--- TEXT SECTION ---
This map of European Gigafactories shows where new large-scale manufacturing bases for lithium-ion batteries are currently being set up.
A few years ago, European battery manufacturers – and the German battery scene in particular – were very worried about keeping pace with the Asian market as it seemed to have seized the initial opportunity to enter and dominate the global battery market. Despite the fact that the main market switched from its Japanese origin to Korea and is now predominately based in China, it is typically hard to enter this race if you are in a completely different part of the world. And one that has many obstacles: cultural, industrial, and labour-related. Now, in 2022, we are very confident that Europe hasn’t missed its opportunity to be a big player in this industry after all. Our map of Gigafactories (see download below) shows that Europe is currently heavily ramping up its capacity for lithium-ion battery production for use in electromobility and stationary storage.
The players in the market can be divided up into three categories:
The large Korean brands that brought their business to Europe at an early stage, led by LG in Poland, Samsung and SK On in Hungary. They were followed by China’s top-tier cell manufacturer CATL, the current global market leader, and others such as SVOLT and EVE Energy. Many more companies, especially Chinese cell manufacturers, have announced a vague commitment to set up operations by 2030.
Automotive OEMs such as VW and Tesla are playing an increasing role in battery cell production. With the LIB becoming the new main storage system in electric vehicles, pressure has been put on all (large) OEMs. The response to this pressure seems to be ventures entering the battery market under the cloak of an OEM. Major European OEM ventures that have already announced their ambitions to produce cells are ACC as a coalition of Mercedes, Stellantis and Total, Cellforce, a German company that is a joint venture of Porsche and CUSTOMCELLS, and Volkswagen’s recent spin-off PowerCo.
European start-ups that are making use of the wide range of funding options in Europe to support the growth of local battery production. Northvolt deserves a mention here as the first successful company of its kind, and is being followed by many more that are currently still in the planning or early construction stages, including Britishvolt, Freyr, Italvolt, Verkor and many others.

--- INFORMATION ---
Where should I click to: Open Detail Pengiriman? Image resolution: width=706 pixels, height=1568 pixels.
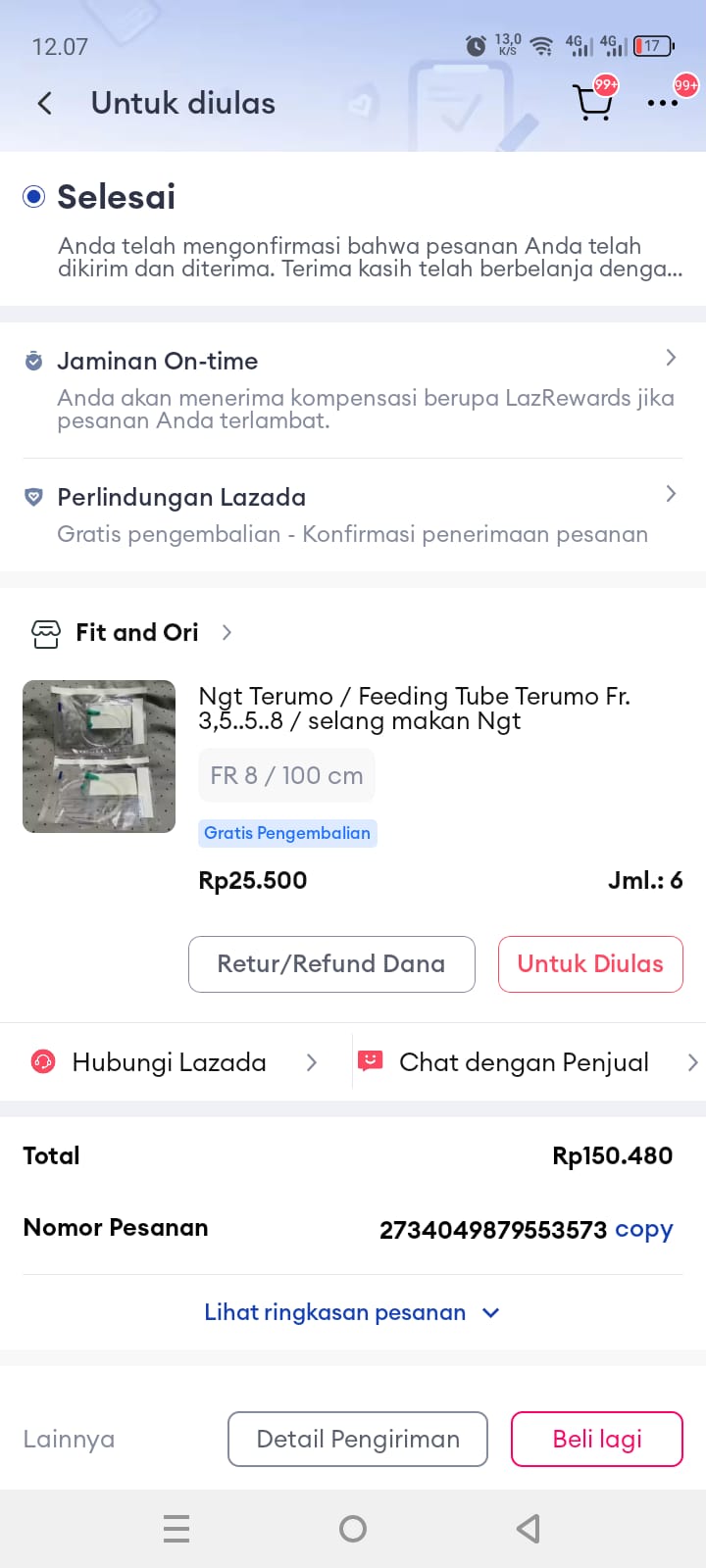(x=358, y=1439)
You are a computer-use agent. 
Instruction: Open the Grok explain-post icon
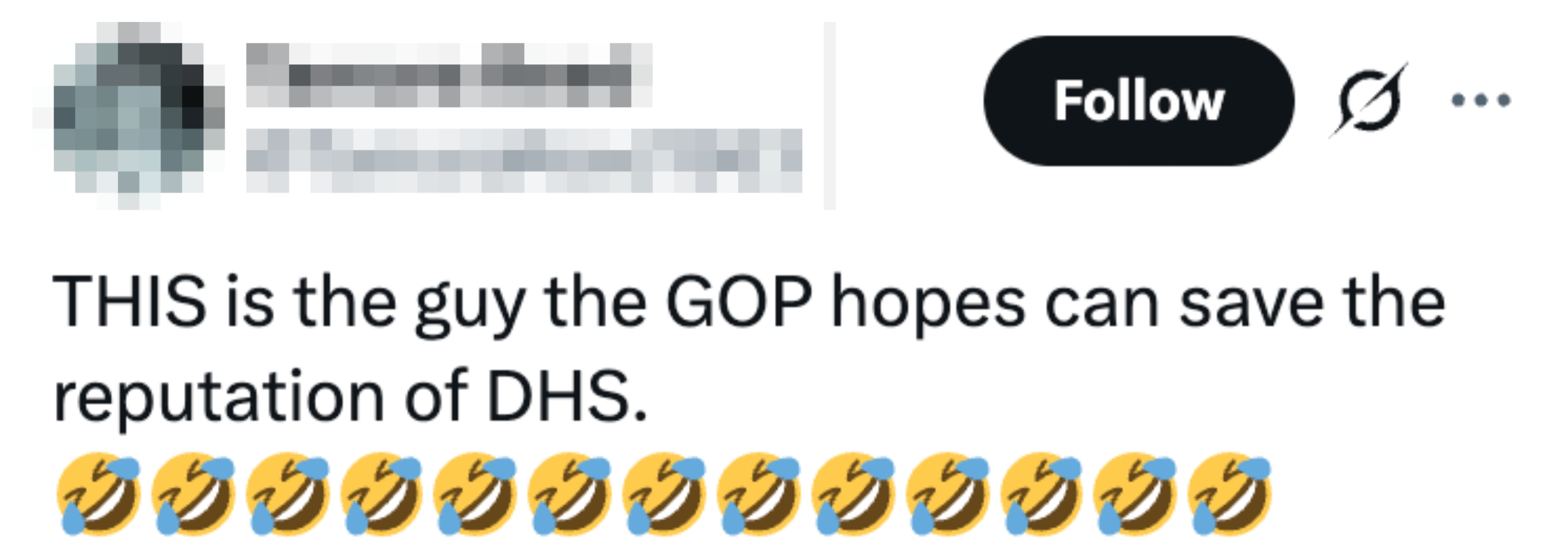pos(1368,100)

--- REQUIRED ACTION ---
Rewrite the paragraph in the gigafactory text that begins "Automotive OEMs such as VW and Tesla" as a short bulleted list that keeps its main facts.

--- TASK ANSWER ---
- Automotive OEMs such as VW and Tesla play a growing role in battery cell production.
- Lithium-ion batteries have become the main storage system in electric vehicles, which puts pressure on all large OEMs.
- OEMs have responded by entering the battery market through their own ventures.
- Major European OEM ventures that have announced plans to produce cells:
  - ACC, a coalition of Mercedes, Stellantis and Total
  - Cellforce, a German joint venture of Porsche and CUSTOMCELLS
  - PowerCo, Volkswagen's recent spin-off